> **Provided records**
-------

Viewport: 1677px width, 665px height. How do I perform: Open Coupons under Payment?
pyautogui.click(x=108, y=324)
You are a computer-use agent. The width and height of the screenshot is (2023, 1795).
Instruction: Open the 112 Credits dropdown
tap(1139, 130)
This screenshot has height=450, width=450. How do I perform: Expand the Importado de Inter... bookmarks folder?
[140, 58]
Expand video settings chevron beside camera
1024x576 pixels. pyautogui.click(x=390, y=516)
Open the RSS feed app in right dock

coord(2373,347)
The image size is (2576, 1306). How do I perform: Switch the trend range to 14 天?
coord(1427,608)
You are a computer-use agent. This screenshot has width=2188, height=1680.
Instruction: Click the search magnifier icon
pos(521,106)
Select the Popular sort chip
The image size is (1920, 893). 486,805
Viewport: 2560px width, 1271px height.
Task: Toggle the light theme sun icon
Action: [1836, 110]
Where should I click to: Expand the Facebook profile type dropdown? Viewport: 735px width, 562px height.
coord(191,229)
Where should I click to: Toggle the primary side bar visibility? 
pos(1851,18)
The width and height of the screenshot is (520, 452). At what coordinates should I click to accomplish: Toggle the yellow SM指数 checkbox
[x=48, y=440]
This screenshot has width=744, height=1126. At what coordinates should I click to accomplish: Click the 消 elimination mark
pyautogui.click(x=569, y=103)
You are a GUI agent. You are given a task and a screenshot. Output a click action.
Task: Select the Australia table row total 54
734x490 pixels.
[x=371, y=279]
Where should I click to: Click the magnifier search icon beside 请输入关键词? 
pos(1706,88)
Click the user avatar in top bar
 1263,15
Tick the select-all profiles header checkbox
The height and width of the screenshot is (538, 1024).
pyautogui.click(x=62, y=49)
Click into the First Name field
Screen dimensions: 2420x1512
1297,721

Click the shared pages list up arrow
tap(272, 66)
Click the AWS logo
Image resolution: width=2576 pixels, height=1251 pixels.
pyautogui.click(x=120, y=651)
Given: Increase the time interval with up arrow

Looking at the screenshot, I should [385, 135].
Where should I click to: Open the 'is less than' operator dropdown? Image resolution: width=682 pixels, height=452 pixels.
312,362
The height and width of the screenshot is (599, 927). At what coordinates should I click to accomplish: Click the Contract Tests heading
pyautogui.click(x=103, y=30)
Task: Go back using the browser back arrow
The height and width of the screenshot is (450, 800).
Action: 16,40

-------

> **Set exercise**
Arrange all the records above as a Markdown table with two columns, Number and Line. Give each non-blank line its own row, numbered in order, and leave out the blank lines.

> **Answer**
| Number | Line |
|---|---|
| 1 | Viewport: 1677px width, 665px height. How do I perform: Open Coupons under Payment? |
| 2 | pyautogui.click(x=108, y=324) |
| 3 | You are a computer-use agent. The width and height of the screenshot is (2023, 1795). |
| 4 | Instruction: Open the 112 Credits dropdown |
| 5 | tap(1139, 130) |
| 6 | This screenshot has height=450, width=450. How do I perform: Expand the Importado de Inter... bookmarks folder? |
| 7 | [140, 58] |
| 8 | Expand video settings chevron beside camera |
| 9 | 1024x576 pixels. pyautogui.click(x=390, y=516) |
| 10 | Open the RSS feed app in right dock |
| 11 | coord(2373,347) |
| 12 | The image size is (2576, 1306). How do I perform: Switch the trend range to 14 天? |
| 13 | coord(1427,608) |
| 14 | You are a computer-use agent. This screenshot has width=2188, height=1680. |
| 15 | Instruction: Click the search magnifier icon |
| 16 | pos(521,106) |
| 17 | Select the Popular sort chip |
| 18 | The image size is (1920, 893). 486,805 |
| 19 | Viewport: 2560px width, 1271px height. |
| 20 | Task: Toggle the light theme sun icon |
| 21 | Action: [1836, 110] |
| 22 | Where should I click to: Expand the Facebook profile type dropdown? Viewport: 735px width, 562px height. |
| 23 | coord(191,229) |
| 24 | Where should I click to: Toggle the primary side bar visibility?  |
| 25 | pos(1851,18) |
| 26 | The width and height of the screenshot is (520, 452). At what coordinates should I click to accomplish: Toggle the yellow SM指数 checkbox |
| 27 | [x=48, y=440] |
| 28 | This screenshot has width=744, height=1126. At what coordinates should I click to accomplish: Click the 消 elimination mark |
| 29 | pyautogui.click(x=569, y=103) |
| 30 | You are a GUI agent. You are given a task and a screenshot. Output a click action. |
| 31 | Task: Select the Australia table row total 54 |
| 32 | 734x490 pixels. |
| 33 | [x=371, y=279] |
| 34 | Where should I click to: Click the magnifier search icon beside 请输入关键词?  |
| 35 | pos(1706,88) |
| 36 | Click the user avatar in top bar |
| 37 |  1263,15 |
| 38 | Tick the select-all profiles header checkbox |
| 39 | The height and width of the screenshot is (538, 1024). |
| 40 | pyautogui.click(x=62, y=49) |
| 41 | Click into the First Name field |
| 42 | Screen dimensions: 2420x1512 |
| 43 | 1297,721 |
| 44 | Click the shared pages list up arrow |
| 45 | tap(272, 66) |
| 46 | Click the AWS logo |
| 47 | Image resolution: width=2576 pixels, height=1251 pixels. |
| 48 | pyautogui.click(x=120, y=651) |
| 49 | Given: Increase the time interval with up arrow |
| 50 | Looking at the screenshot, I should [385, 135]. |
| 51 | Where should I click to: Open the 'is less than' operator dropdown? Image resolution: width=682 pixels, height=452 pixels. |
| 52 | 312,362 |
| 53 | The height and width of the screenshot is (599, 927). At what coordinates should I click to accomplish: Click the Contract Tests heading |
| 54 | pyautogui.click(x=103, y=30) |
| 55 | Task: Go back using the browser back arrow |
| 56 | The height and width of the screenshot is (450, 800). |
| 57 | Action: 16,40 |